● Objective A: Recast the records below as a Markdown table with the columns "Row" and "Line", one row per record line, numbered in order, with blank lines left out. Leave the pictures out of the table.

# START OF Reading text

TURBIDITE MANOR HISTORY
For a few years, this self-contained stand-alone haunted house was one of the best Halloween attractions in Los Angeles. A sort of a professional spin-off of the Hallowed Haunting Grounds (a celebrated Studio City yard haunt that closed its doors in 2005), Turbidite Manor inherited many old props from that yard haunt. (Turbidte Manor’s proprietor, Nathan Hamilton, is listed as a “junior member” of the Haunting Grounds staff.)
In 2005 and 2006 , Turbidte Manor was one of three Halloween attractions that formed Spooky House, the long-running professional haunt, when it was situated in an old, abandoned movie theatre on Parthenia Street in Northridge. Since then, Nathan Hamilton has moved out of the Los Angeles area, taking his Halloween haunt with him. Turbidite Manor was not in operation for Halloween 2007 or 2008, but Hamilton expects to revive it, perhaps for 2009.
TURBIDITE MANOR FEATURES
Turbidite Manor wasa sort of electronically-guided museum tour of a haunted mansion, which evokes a spooky atmosphere and supernatural dread, eschewing (for the most part) the jump-out-and-grab-you scares of other Halloween events in Los Angeles. Turbidite truly is a “haunted house,” in the best sense of the phrase: it conveys a creepy sense of unseen things lurking in the shadows, and it’s one of the few such attractions that is as effective (almost more so) during the children’s “safe” matinee performances, when no actors in makeup are lurking within the corridors to screech “Boo!” Something about its ethereal atmosphere works even better when the crowds are smaller and quieter, when you can hear every whisper in the dark, every creaking of every floorboard.

# END OF Reading text
# START OF Provided material

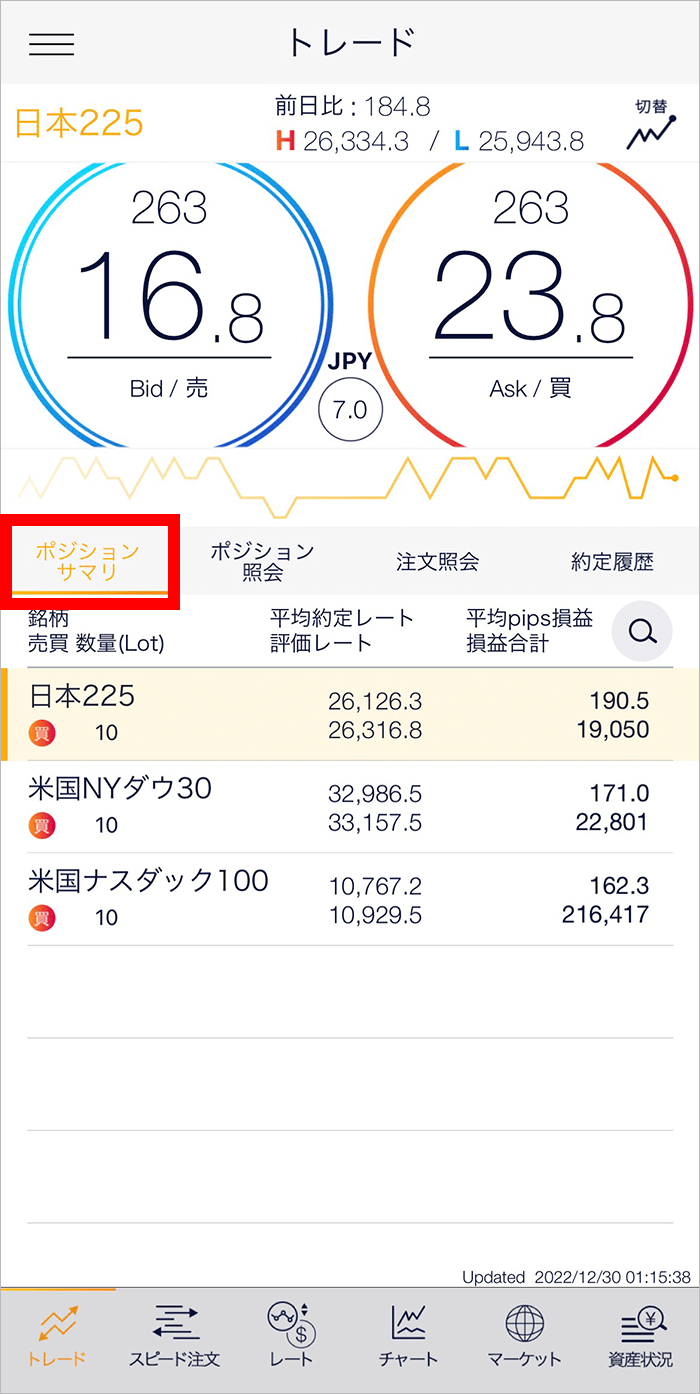Switch to the 注文照会 tab
Image resolution: width=700 pixels, height=1394 pixels.
click(437, 561)
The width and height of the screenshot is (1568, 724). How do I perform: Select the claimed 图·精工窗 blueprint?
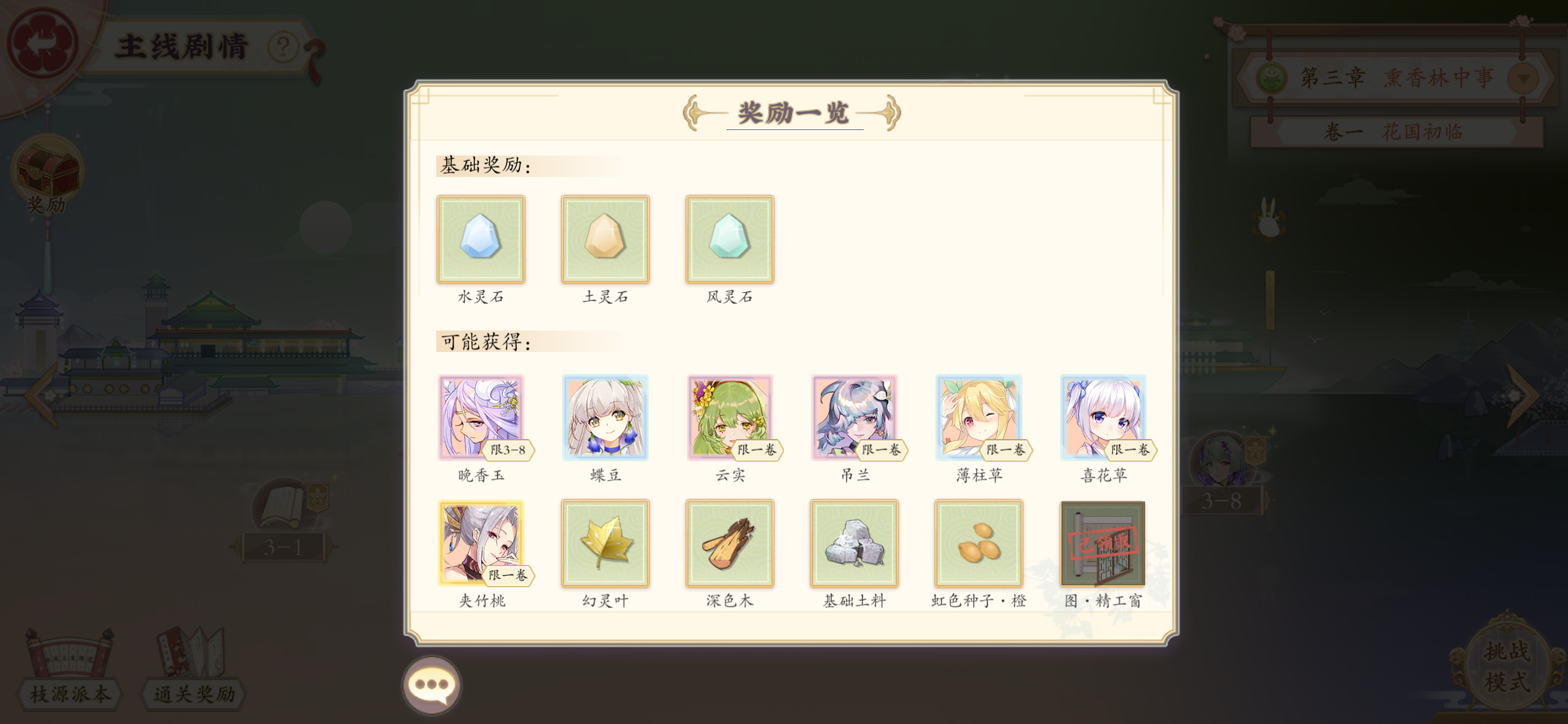coord(1102,543)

# END OF Provided material

● Objective B: Give the part of the Turbidite Manor text that opens with the words "TURBIDITE MANOR FEATURES" and closes with "of every floorboard.", swapping "haunted mansion" for "haunted castle".

● Complete response A:
| Row | Line |
|---|---|
| 1 | Switch to the 注文照会 tab |
| 2 | Image resolution: width=700 pixels, height=1394 pixels. |
| 3 | click(437, 561) |
| 4 | The width and height of the screenshot is (1568, 724). How do I perform: Select the claimed 图·精工窗 blueprint? |
| 5 | coord(1102,543) |

● Complete response B:
TURBIDITE MANOR FEATURES
Turbidite Manor wasa sort of electronically-guided museum tour of a haunted castle, which evokes a spooky atmosphere and supernatural dread, eschewing (for the most part) the jump-out-and-grab-you scares of other Halloween events in Los Angeles. Turbidite truly is a “haunted house,” in the best sense of the phrase: it conveys a creepy sense of unseen things lurking in the shadows, and it’s one of the few such attractions that is as effective (almost more so) during the children’s “safe” matinee performances, when no actors in makeup are lurking within the corridors to screech “Boo!” Something about its ethereal atmosphere works even better when the crowds are smaller and quieter, when you can hear every whisper in the dark, every creaking of every floorboard.